Deleting /etc/resolv.conf fixed the delay.

So, the first patch has now been reverted from "main"
and the second patch has been committed to "main" so
that the gssd(8) daemon will not terminate if the
GSSAPI library is slow to return.

With the second patch applied to your kernel, the
mount will succeed if your DNS is misconfigured,
although it may take close to 30 seconds.
Comment 6 commit-hook freebsd_committer freebsd_triage 2023-01-26 03:04:07 UTC
A commit in branch stable/13 references this bug:

URL: https://cgit.FreeBSD.org/src/commit/?id=08b2c77707036768099e7df66222f75da877ebb7

commit 08b2c77707036768099e7df66222f75da877ebb7
Author:     Rick Macklem <rmacklem@FreeBSD.org>
AuthorDate: 2023-01-11 21:20:31 +0000
Commit:     Rick Macklem <rmacklem@FreeBSD.org>
CommitDate: 2023-01-26 03:02:18 +0000

    kgssapi: Increase timeout for kernel to gssd(8) upcalls

    It turns out that the underlying problem that caused
    a Kerberized NFS mount with the "gssname" option to
    fail was that the kernel upcall to the gssd(8) daemon
    would time out prematurely after 25 seconds.  The
    gss_acquire_cred() GSSAPI library call
    takes about 27 seconds for the case where a desired_name
    argument is specified.  A similarly long delay occurs
    when the gss_init_sec_context() call is made and the
    user principal's TGT has expired.

    Once the upcall timed out, the kernel code assumed that
    the gssd(8) daemon had died and closed the socket.
    Ironically, closing the socket did cause the gssd(8)
    daemon to terminate via a SIGPIPE signal.

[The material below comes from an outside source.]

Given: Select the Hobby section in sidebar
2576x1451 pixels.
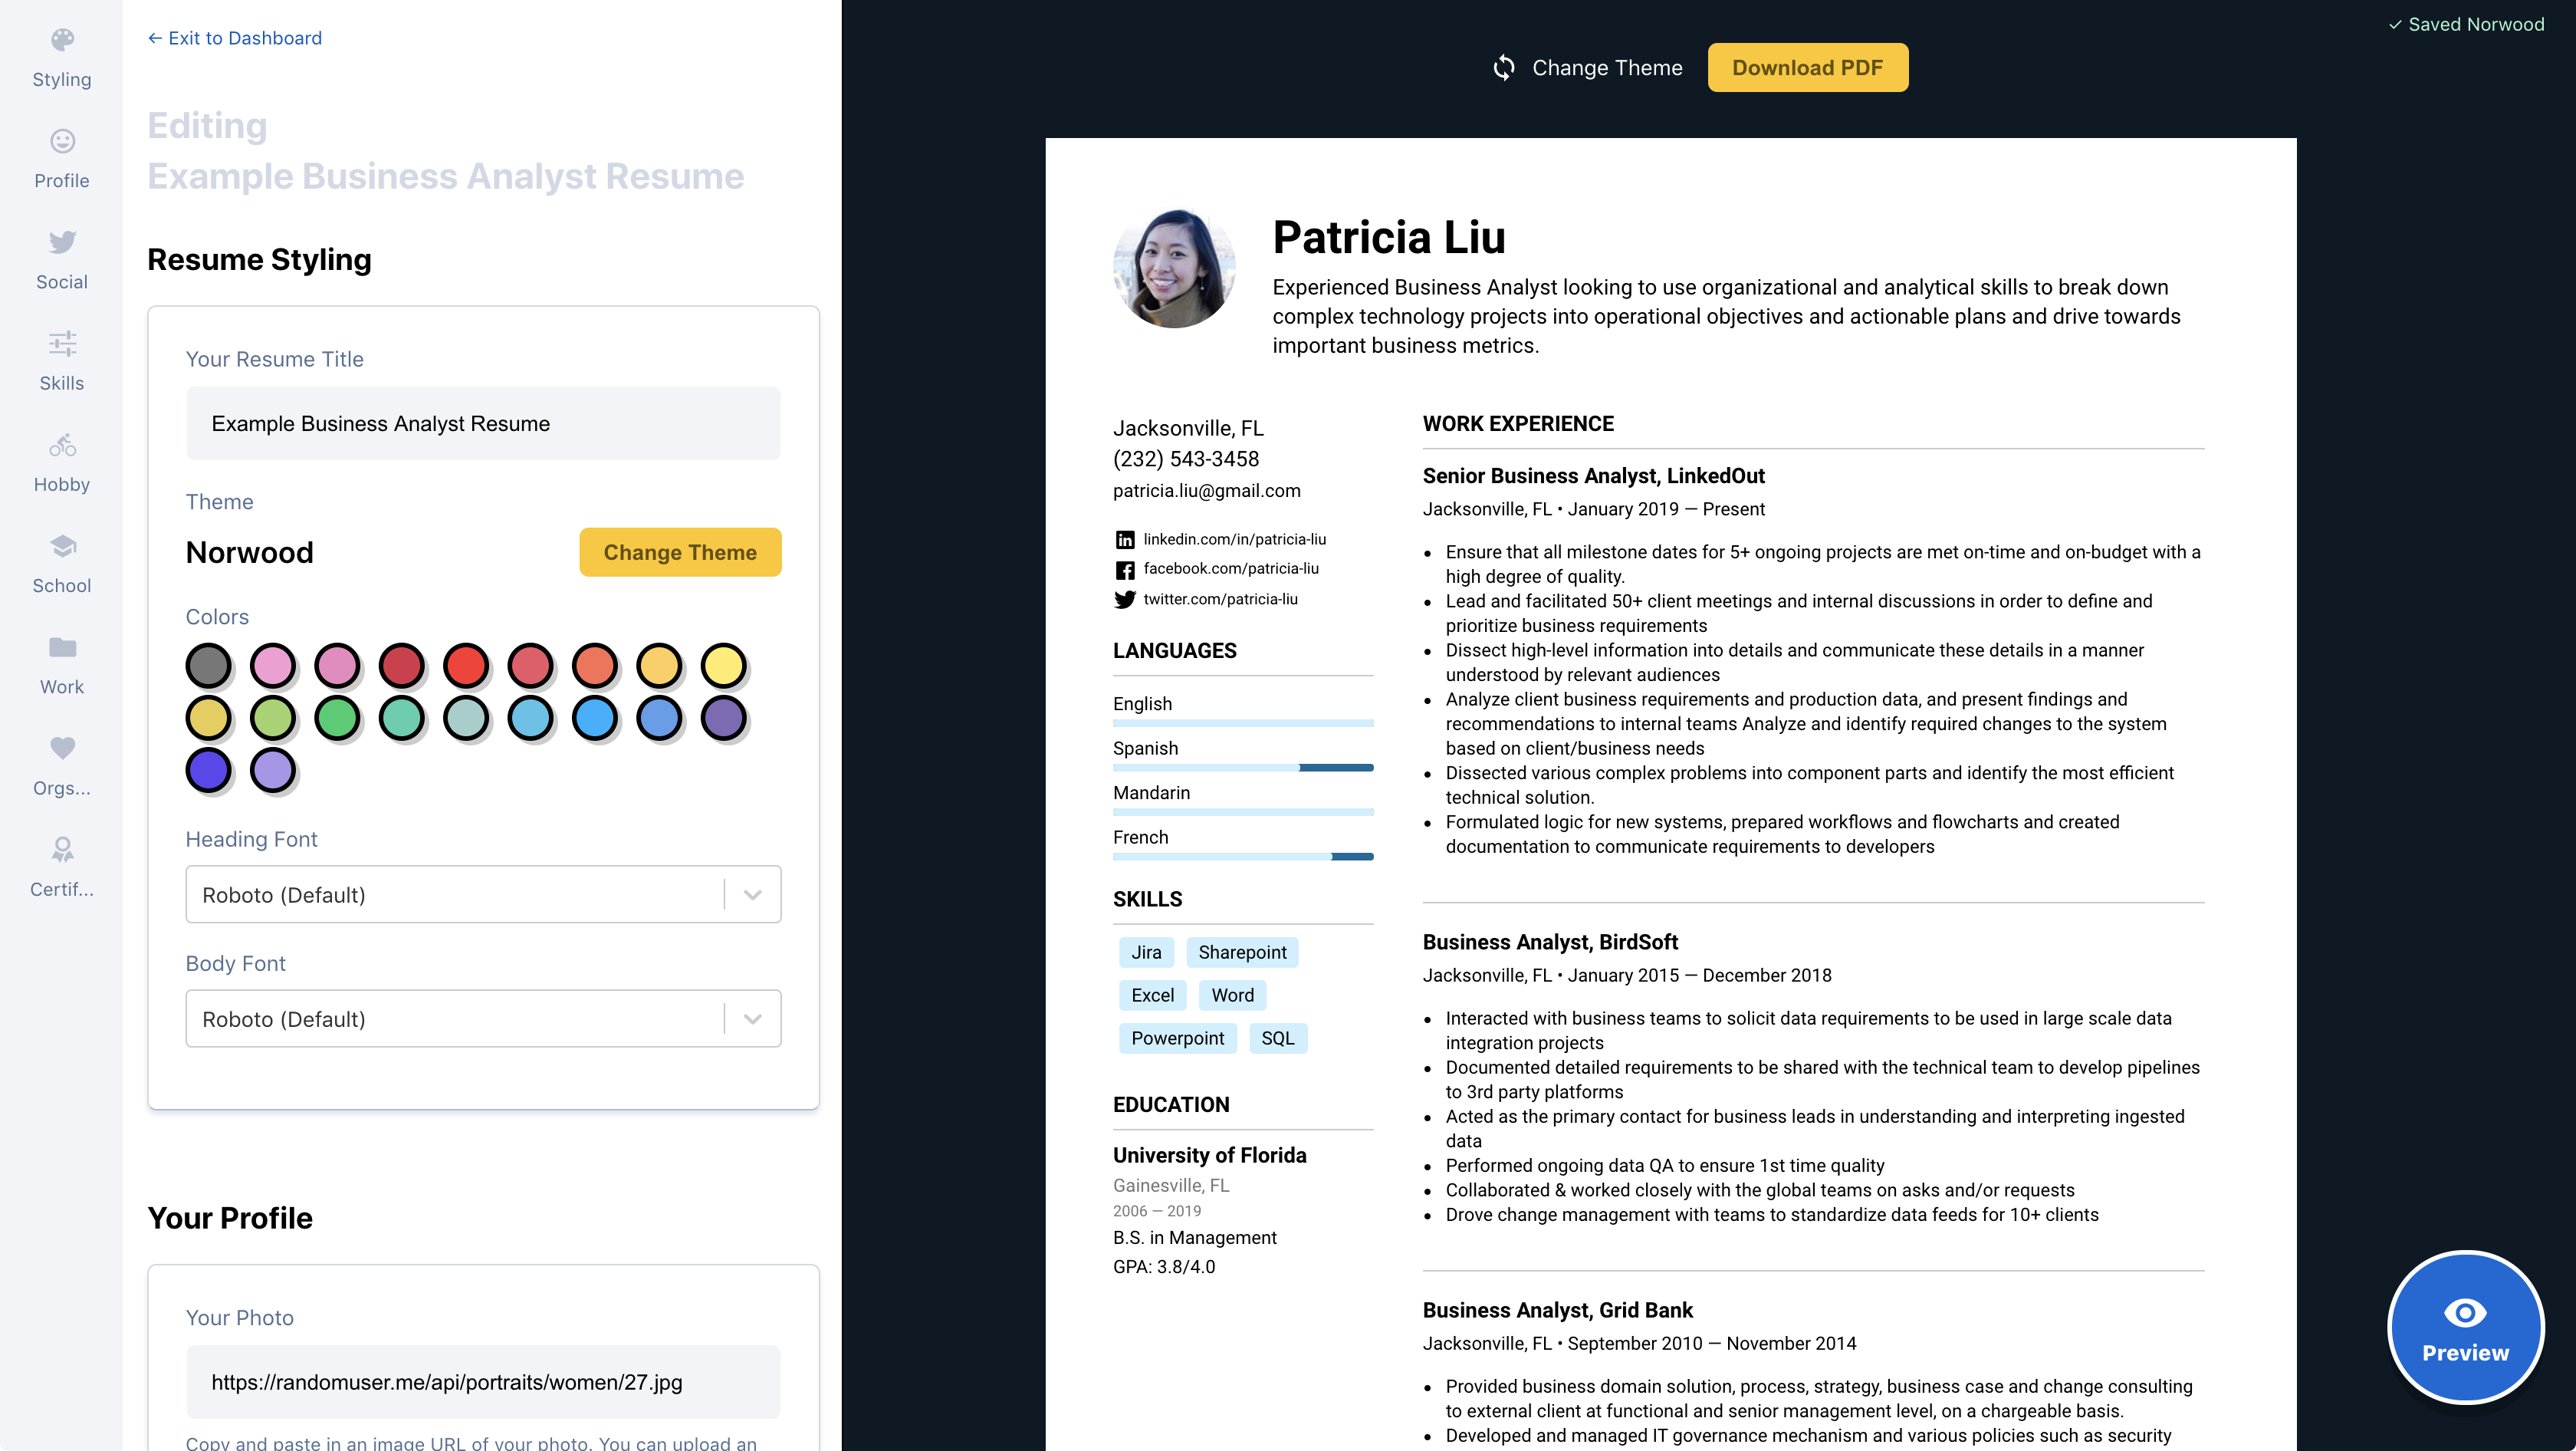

    This patch increases the timeout to 5 minutes.  Since
    a timeout should only occur when the gssd(8) daemon
    has died, a long timeout should be ok and seems to fix this
    problem.

    I still think that commit c33509d49a should remain in the
    system, since it allows the mount to complete quickly
    and not take nearly 30 seconds.

    PR:     268823

    (cherry picked from commit e3c26ce5cb410e4e58e131dfea7054e0bf11e3ca)

 sys/kgssapi/gss_impl.c | 10 ++++++++++
 1 file changed, 10 insertions(+)
Comment 7 commit-hook freebsd_committer freebsd_triage 2023-01-26 03:09:10 UTC
A commit in branch stable/12 references this bug:

URL: https://cgit.FreeBSD.org/src/commit/?id=9d35b4b38e1a466371c551568538488b6f873d07

commit 9d35b4b38e1a466371c551568538488b6f873d07
Author:     Rick Macklem <rmacklem@FreeBSD.org>
AuthorDate: 2023-01-11 21:20:31 +0000
Commit:     Rick Macklem <rmacklem@FreeBSD.org>
CommitDate: 2023-01-26 03:07:41 +0000

    kgssapi: Increase timeout for kernel to gssd(8) upcalls

    It turns out that the underlying problem that caused
    a Kerberized NFS mount with the "gssname" option to
    fail was that the kernel upcall to the gssd(8) daemon
    would time out prematurely after 25 seconds.  The
    gss_acquire_cred() GSSAPI library call
    takes about 27 seconds for the case where a desired_name
    argument is specified.  A similarly long delay occurs
    when the gss_init_sec_context() call is made and the
    user principal's TGT has expired.

    Once the upcall timed out, the kernel code assumed that
    the gssd(8) daemon had died and closed the socket.
    Ironically, closing the socket did cause the gssd(8)
    daemon to terminate via a SIGPIPE signal.

    This patch increases the timeout to 5 minutes.  Since
    a timeout should only occur when the gssd(8) daemon
    has died, a long timeout should be ok and seems to fix this
    problem.

    I still think that commit c33509d49a should remain in the
    system, since it allows the mount to complete quickly
    and not take nearly 30 seconds.

    PR:     268823

    (cherry picked from commit e3c26ce5cb410e4e58e131dfea7054e0bf11e3ca)

 sys/kgssapi/gss_impl.c | 10 ++++++++++
 1 file changed, 10 insertions(+)
Comment 8 Rick Macklem freebsd_committer freebsd_triage 2023-01-26 14:52:32 UTC
The second attachment has now been committed
and MFC'd.

Note that the long (30 sec) delay in gss_acquire_cred()
and gss_init_sec_context() was caused by a misconfigured
DNS setup. (Apparently the library tries to use DNS when
a /etc/resolv.conf file exists, even if use of DNS for
host lookup is not specified in /etc/nsswitch.conf.
(This is when this patch is needed to avoid the
 gssd(8) daemon from being terminated.)